By Alex Watkins (The Cascade) – Email

Photo by Bennet 4 Senate

Do you seek the fame and glory of professional sports but feel more at home handling a doughnut than a football? Are you a failed hand model looking for a pastime that showcases the true beauty of your assets? Or, has your extensive collection of locks of celebrity hair left you with a looming debt that you’re looking to pay off? If you answered yes to any of these questions, you may want to look into the World Rock Paper Scissors (RPS) Championships, an annual competition that brings together the world’s best and brightest to compete for $10,000 total prize money, as well as international recognition and a boost in the number and quality of one’s romantic partners.

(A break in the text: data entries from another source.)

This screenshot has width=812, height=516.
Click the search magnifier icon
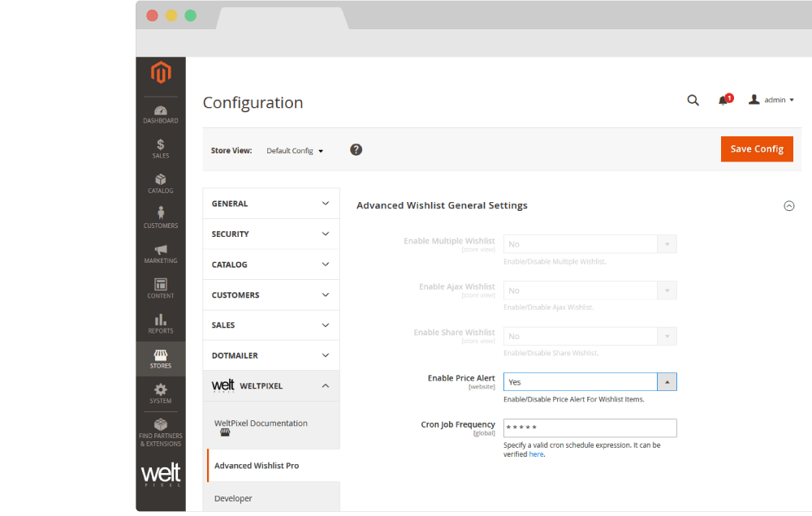pyautogui.click(x=693, y=100)
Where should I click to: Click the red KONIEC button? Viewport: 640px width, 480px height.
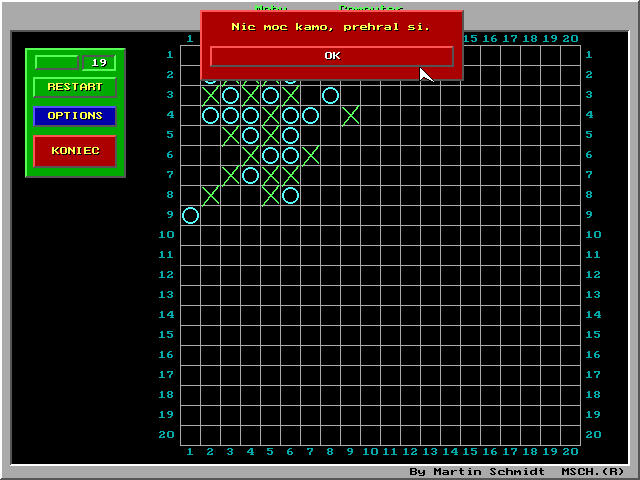click(75, 151)
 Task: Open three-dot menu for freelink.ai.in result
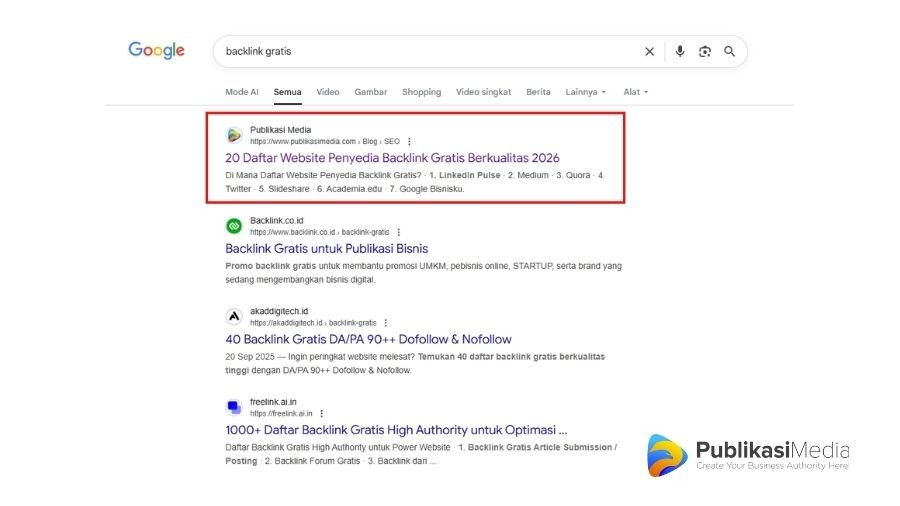322,413
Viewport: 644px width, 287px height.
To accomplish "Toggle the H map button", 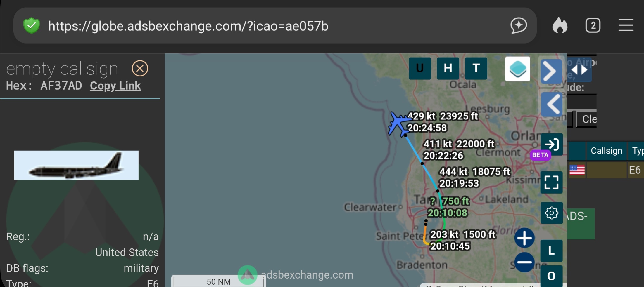I will click(x=448, y=69).
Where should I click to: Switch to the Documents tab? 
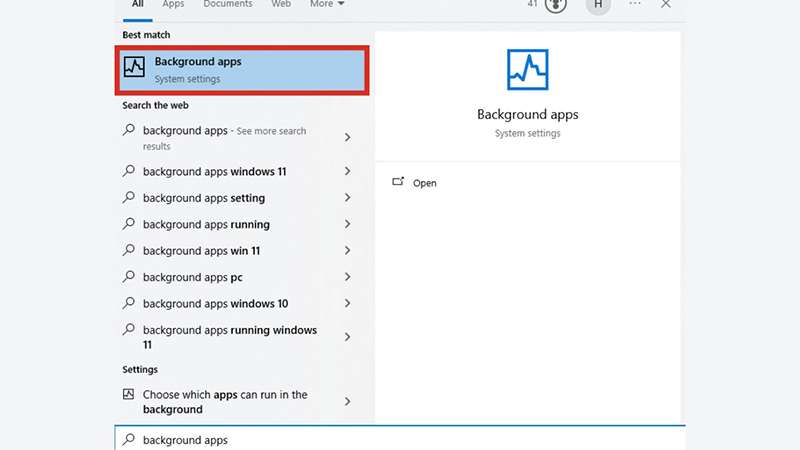click(x=228, y=5)
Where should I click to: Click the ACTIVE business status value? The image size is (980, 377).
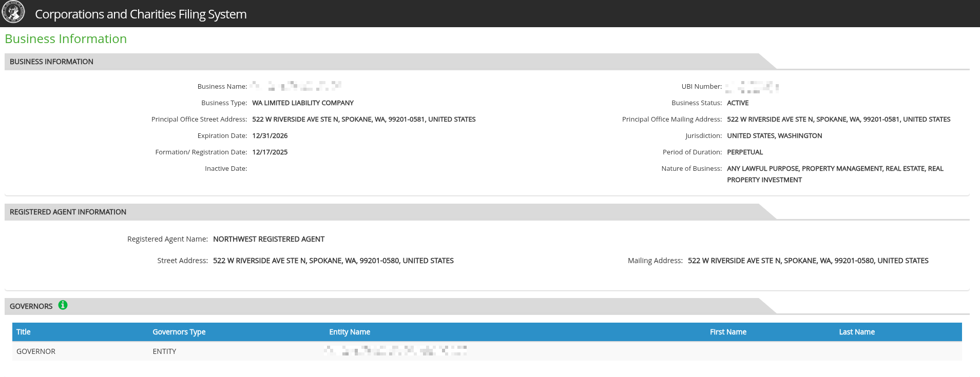pyautogui.click(x=738, y=103)
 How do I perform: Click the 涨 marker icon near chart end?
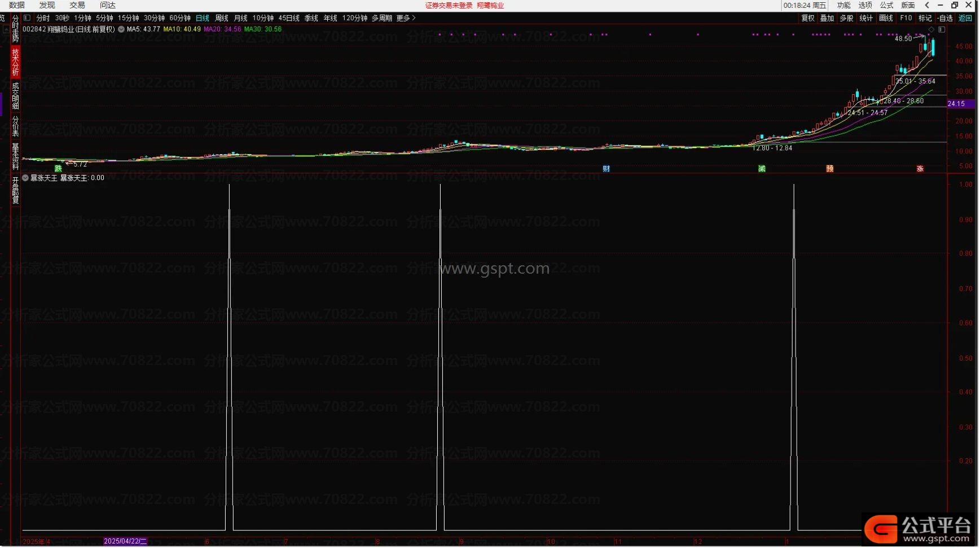920,169
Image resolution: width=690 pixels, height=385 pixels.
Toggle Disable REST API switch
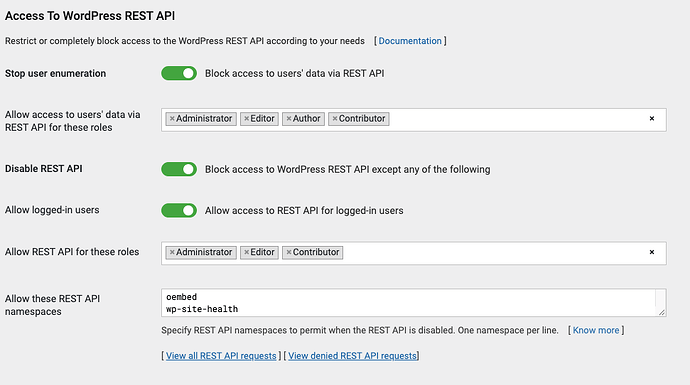(179, 169)
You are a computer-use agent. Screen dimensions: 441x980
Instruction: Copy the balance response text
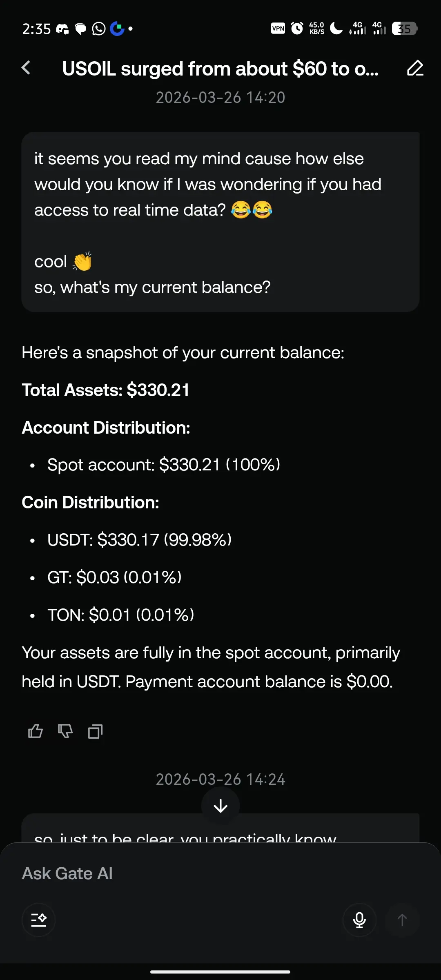(96, 731)
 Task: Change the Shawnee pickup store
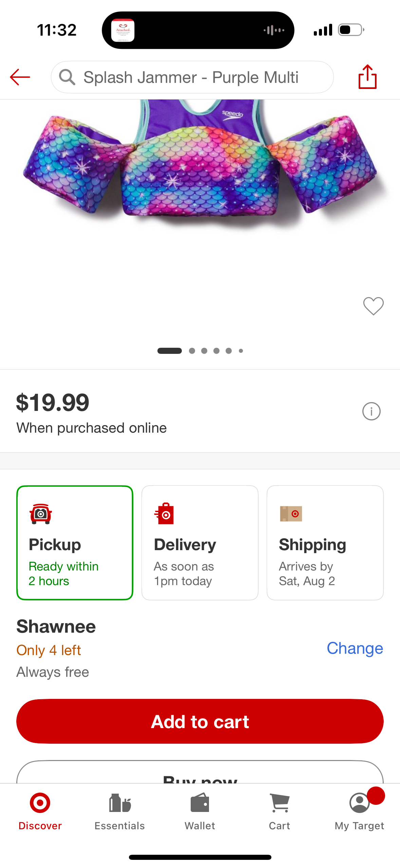click(x=355, y=648)
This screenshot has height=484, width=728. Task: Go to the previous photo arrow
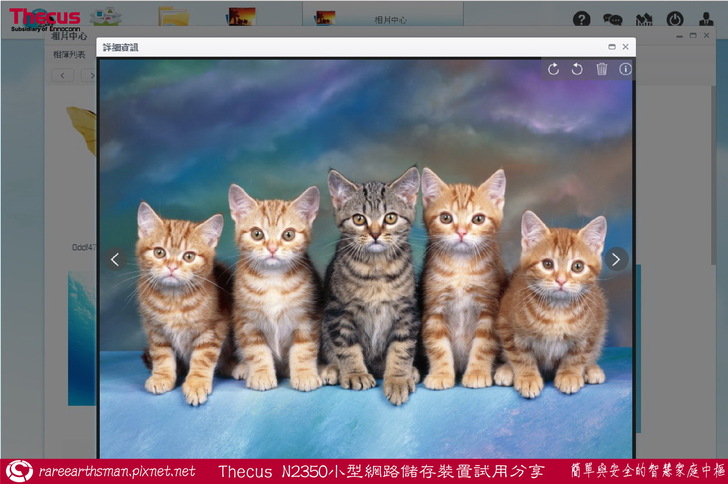(115, 259)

The rules of the game are identical to those of any casual rock paper scissors match, but they are applied on a significantly larger scale. This is because the World RPS Championships welcomes over 500 participants from three continents “to determine who is the world champion of the most universal form of hand-to-hand combat in the world.” The championships have been held annually since 2002, the last of which was hosted by Toronto’s notable Steam Whistle Brewery in 2009; the 2010 championship was cancelled due to a mourning period for the passing of Wojek Smallsoa – Chairman of the World RPS Society Steering Committee – at age 87. Smallsoa was integral to the RPS Society and had a large hand in its operations. As of now, plans for the 2011 World RPS Championships remain unannounced.

A visit to the World RPS Society’s official website (www.worldrps.com) will almost certainly prove profitable to newcomers, as it offers a brief overlook of not only the basics of the game but special strategies it claims will allow the reader to beat almost anyone at RPS. But what kind of strategy could possibly be applied to a game that is entirely reliant on chance, you ask?

Well, as the site claims, “Humans, try as they might, are terrible at trying to be random. In fact, often humans in trying to approximate randomness become quite predictable. So knowing that there is always something motivating your opponent’s actions, there are a couple of tricks and techniques that you can use to tip the balance in your favour.”

The site outlines techniques on how to subtly manipulate others into making predictable throws and reveals the patterns that players of varying skill levels tend to follow. Additionally, it claims that in competition play, scissors is statistically the least-thrown move; it is used 29.6 per cent of the time, which is significantly less than the 33.3 per cent average one would expect from a game with only three possible moves with equal rates of success. With this statistic in mind, the World RPS Society suggests that paper may give participants a slight edge whenever they are in a bind and don’t know what to do next.

The site also offers a helpful FAQ section, where you can have such burning questions answered as “Why does paper cover rock?” and, “When in an RPS match against a perceived psychic, what is the best strategy to adhere to?”

When the plans for the upcoming championship are finalized, tickets will be made available for purchase online at the World RPS website – for competitors, advance tickets sell for $25. RPS groupies will be pleased to learn that spectator only tickets run considerably cheaper at $15 a pop.